**Passage provided:**
━━━━━━━━━━━━━━━━━━━━
Find Coin Denominations from Change Count
MediumUpdated: Aug 10, 2025
Problem
You are given an array of length N, where each element i represents the number of ways we can produce i units of change. For example, [1, 0, 1, 1, 2] would indicate that there is only one way to make 0, 2, or 3 units, and two ways of making 4 units.
Given such an array, determine the denominations that must be in use. In the case above, for example, there must be coins with value 2, 3, and 4.
Examples
Example 1
Input: [1, 0, 1, 1, 2]
Output: [2, 3, 4]
Explanation:
- Index 0: 1 way to make 0 (using no coins)
- Index 1: 0 ways to make 1 (no coin of value 1)
- Index 2: 1 way to make 2 (using coin of value 2)
- Index 3: 1 way to make 3 (using coin of value 3)
- Index 4: 2 ways to make 4 (using coin of value 4, or using coin of value 2 twice)
Example 2
Input: [1, 1, 1, 1, 1]
Output: [1]
Explanation:
With coin of value 1, we can make any amount with exactly 1 way:
- 0: use no coins
- 1: use one coin of value 1
- 2: use two coins of value 1
- 3: use three coins of value 1
- 4: use four coins of value 1
Example 3
Input: [1, 0, 1, 0, 1, 1, 2]
Output: [2, 4, 5]
Explanation:
- 0: 1 way (no coins)
- 1: 0 ways (no coin of value 1)
- 2: 1 way (coin of value 2)
- 3: 0 ways (cannot be made with coins 2, 4, 5)
- 4: 1 way (coin of value 4, or two coins of value 2)
- 5: 1 way (coin of value 5)
- 6: 2 ways (coin 2 + coin 4, or three coins of value 2)
Example 4
Input: [1, 1, 2, 2, 3]
Output: [1, 2]
Explanation:
With coins of value 1 and 2:
- 0: 1 way (no coins)
- 1: 1 way (one coin of value 1)
- 2: 2 ways (one coin of value 2, or two coins of value 1)
- 3: 2 ways (one coin of value 2 + one coin of value 1, or three coins of value 1)
- 4: 3 ways (two coins of value 2, one coin of value 2 + two coins of value 1, or four coins of value 1)
━━━━━━━━━━━━━━━━━━━━
Can you extract the part of the coin denominations problem between "- Index 2: 1" and "value 2 twice)", inclusive, copying it word for word?

**Provided data:**
━━━━━━━━━━━━━━━━━━━━
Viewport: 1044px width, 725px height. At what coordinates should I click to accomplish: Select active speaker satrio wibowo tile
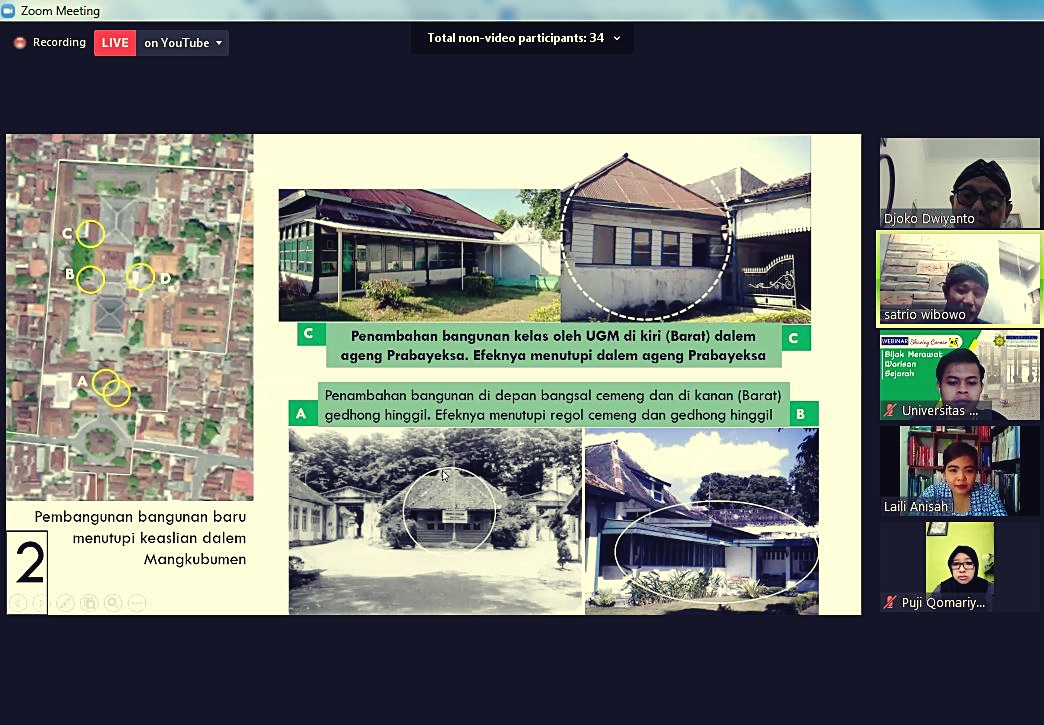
━━━━━━━━━━━━━━━━━━━━
**Reply:**
- Index 2: 1 way to make 2 (using coin of value 2)
- Index 3: 1 way to make 3 (using coin of value 3)
- Index 4: 2 ways to make 4 (using coin of value 4, or using coin of value 2 twice)